Passou dois meses em recuperação. Voltou em 2003 com bons resultados, mas distantes da “era de ouro”. Suportando as dores, o brasileiro ainda enfrentou circuitos profissionais até 2008. Diante do panorama de não aguentar mais longas partidas, decidiu não competir novamente.

O clima era de imensa emoção durante seu discurso de despedida das quadras. “Isso aqui pra mim é mais difícil que ganhar um Roland-Garros… Hoje saio feliz e satisfeito. Muito orgulhoso por todo esse carinho que conquistei de vocês… Peço desculpas, mas é que realmente eu não consigo mais”.

 

Confira o discurso completo

O astro do tênis pode ter se despedido das quadras, mas sua imagem nunca abandonou o esporte. Quatro anos após a aposentadoria precoce, tornou-se o primeiro brasileiro a entrar no hall da fama do tênis.

Em 2018 tornou-se o primeiro embaixador mundial de Roland Garros. Em outubro do mesmo ano recebeu uma homenagem da Federação Francesa de Tênis (FFT) para oficializar a posição consagrada pelo Grand Slam francês.
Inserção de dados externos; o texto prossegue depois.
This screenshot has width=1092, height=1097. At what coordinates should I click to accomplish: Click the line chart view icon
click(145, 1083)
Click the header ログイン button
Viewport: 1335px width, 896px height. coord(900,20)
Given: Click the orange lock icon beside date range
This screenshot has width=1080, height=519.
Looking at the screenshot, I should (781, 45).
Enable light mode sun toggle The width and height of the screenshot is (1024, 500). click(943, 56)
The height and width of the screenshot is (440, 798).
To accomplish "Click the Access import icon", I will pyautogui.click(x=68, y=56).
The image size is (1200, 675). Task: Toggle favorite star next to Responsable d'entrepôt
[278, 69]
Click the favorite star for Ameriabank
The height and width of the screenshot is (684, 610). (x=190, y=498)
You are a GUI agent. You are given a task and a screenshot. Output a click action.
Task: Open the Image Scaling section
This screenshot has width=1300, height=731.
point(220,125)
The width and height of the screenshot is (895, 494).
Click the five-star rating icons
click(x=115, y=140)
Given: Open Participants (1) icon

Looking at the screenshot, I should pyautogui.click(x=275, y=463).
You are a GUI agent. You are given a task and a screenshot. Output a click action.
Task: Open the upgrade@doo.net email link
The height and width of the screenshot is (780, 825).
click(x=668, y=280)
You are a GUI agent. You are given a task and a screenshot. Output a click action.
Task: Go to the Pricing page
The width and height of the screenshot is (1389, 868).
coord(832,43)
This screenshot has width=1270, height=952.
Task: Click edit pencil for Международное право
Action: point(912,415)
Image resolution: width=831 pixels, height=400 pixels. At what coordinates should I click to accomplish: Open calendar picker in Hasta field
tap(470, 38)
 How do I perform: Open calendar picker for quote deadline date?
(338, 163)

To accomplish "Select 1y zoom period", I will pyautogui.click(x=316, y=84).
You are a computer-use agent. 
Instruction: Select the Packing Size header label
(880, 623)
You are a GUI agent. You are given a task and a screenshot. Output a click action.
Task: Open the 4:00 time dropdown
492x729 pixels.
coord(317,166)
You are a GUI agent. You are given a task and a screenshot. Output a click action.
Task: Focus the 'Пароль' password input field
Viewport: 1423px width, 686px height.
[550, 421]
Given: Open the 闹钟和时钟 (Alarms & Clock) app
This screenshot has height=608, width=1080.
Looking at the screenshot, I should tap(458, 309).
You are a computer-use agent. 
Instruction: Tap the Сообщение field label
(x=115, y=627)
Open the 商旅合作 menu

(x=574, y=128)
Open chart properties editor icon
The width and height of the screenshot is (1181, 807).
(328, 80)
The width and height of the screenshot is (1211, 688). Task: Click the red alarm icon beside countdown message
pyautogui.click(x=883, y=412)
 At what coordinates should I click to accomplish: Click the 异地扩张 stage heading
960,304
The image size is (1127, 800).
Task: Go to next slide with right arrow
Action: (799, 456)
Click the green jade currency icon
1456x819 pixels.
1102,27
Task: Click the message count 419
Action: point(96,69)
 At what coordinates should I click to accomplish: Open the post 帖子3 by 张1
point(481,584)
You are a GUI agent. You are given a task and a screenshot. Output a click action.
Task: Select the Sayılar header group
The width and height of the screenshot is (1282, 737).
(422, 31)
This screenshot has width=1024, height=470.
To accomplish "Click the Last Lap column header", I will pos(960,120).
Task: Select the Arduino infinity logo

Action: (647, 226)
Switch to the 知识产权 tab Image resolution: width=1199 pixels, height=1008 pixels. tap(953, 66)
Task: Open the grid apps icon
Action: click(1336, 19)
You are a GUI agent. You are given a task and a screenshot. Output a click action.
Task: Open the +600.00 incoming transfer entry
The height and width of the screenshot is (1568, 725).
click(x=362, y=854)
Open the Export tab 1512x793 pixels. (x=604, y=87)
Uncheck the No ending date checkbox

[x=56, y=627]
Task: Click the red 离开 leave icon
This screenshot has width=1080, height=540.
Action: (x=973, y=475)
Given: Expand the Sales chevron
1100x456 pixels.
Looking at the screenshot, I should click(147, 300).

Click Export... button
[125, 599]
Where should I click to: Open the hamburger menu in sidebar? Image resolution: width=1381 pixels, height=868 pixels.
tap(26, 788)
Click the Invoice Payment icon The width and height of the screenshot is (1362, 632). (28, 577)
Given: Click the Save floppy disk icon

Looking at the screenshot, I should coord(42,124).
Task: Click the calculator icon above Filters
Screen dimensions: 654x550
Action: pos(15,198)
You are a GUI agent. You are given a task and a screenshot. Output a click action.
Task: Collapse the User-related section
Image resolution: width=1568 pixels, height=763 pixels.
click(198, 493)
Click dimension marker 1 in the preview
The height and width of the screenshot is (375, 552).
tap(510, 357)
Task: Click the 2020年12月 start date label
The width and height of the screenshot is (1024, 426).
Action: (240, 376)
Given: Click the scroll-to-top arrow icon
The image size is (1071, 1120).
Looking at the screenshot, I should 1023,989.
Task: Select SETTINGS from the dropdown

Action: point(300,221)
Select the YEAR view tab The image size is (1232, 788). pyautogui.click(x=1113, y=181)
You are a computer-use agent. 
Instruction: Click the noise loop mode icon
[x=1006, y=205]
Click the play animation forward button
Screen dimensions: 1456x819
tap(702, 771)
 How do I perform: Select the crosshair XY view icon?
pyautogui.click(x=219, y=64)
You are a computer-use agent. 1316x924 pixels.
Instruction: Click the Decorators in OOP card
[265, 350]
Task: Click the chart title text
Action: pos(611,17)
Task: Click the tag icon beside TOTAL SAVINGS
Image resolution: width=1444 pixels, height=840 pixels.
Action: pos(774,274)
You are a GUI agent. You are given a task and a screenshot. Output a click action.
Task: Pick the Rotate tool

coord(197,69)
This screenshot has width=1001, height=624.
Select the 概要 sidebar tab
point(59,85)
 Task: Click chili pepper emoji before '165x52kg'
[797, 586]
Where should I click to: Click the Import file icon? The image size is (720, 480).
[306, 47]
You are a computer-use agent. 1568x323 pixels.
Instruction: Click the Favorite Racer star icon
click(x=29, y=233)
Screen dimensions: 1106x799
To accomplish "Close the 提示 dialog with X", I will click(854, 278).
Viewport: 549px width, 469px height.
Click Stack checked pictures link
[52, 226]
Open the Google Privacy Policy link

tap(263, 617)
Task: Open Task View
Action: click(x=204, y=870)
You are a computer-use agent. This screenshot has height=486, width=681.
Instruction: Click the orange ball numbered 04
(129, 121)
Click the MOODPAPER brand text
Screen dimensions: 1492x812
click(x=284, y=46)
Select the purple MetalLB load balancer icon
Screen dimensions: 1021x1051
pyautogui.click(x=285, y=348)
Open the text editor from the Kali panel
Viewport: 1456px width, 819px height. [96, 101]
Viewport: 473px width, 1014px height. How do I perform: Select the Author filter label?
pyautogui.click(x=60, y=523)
Gustavo Kuerten sorrindo(Foto: Rafael Gallotti)
Foto: Rafael Gallotti Gustavo Kuerten sorrindo

O jeitão “coração-mole” de Guga o colocou nas graças dos brasileiros. Mesmo hoje, 16 anos após o fim da carreira profissional, todos o conhecem como melhor jogador de tênis da história do Brasil e o “golden retriever humano”, com seu jeito calmo e brincalhão.

“Ele não é muito diferente do que parece na tevê, simples, afável”, explicou Otavio.

Guga é tão simbólico para o Brasil e para o tênis nacional que a cidade de Florianópolis celebra a “Semana Guga” desde 2009. O evento é pensado para desenvolver atletas e construir valores que o esporte proporciona.

Atualmente vive nos Estados Unidos com sua esposa e seus dois filhos. Possui uma Holding, uma sociedade que gerencia a Guga Kuerten Company, responsável por administrar a imagem do atleta; a Guga Kuerten Franquinhas, a maior rede de escolas de tênis do Brasil; e a RKG Investimentos, empresa de investimentos imobiliários.

Mantém também o Instituto Guga Kuerten, organização sem fins lucrativos “cujo objetivo é garantir oportunidades de inclusão social para crianças, adolescentes e pessoas com deficiência. Desenvolvendo iniciativas esportivas, educacionais e sociais para que esse público conquiste a cidadania”, descreve o site da instituição.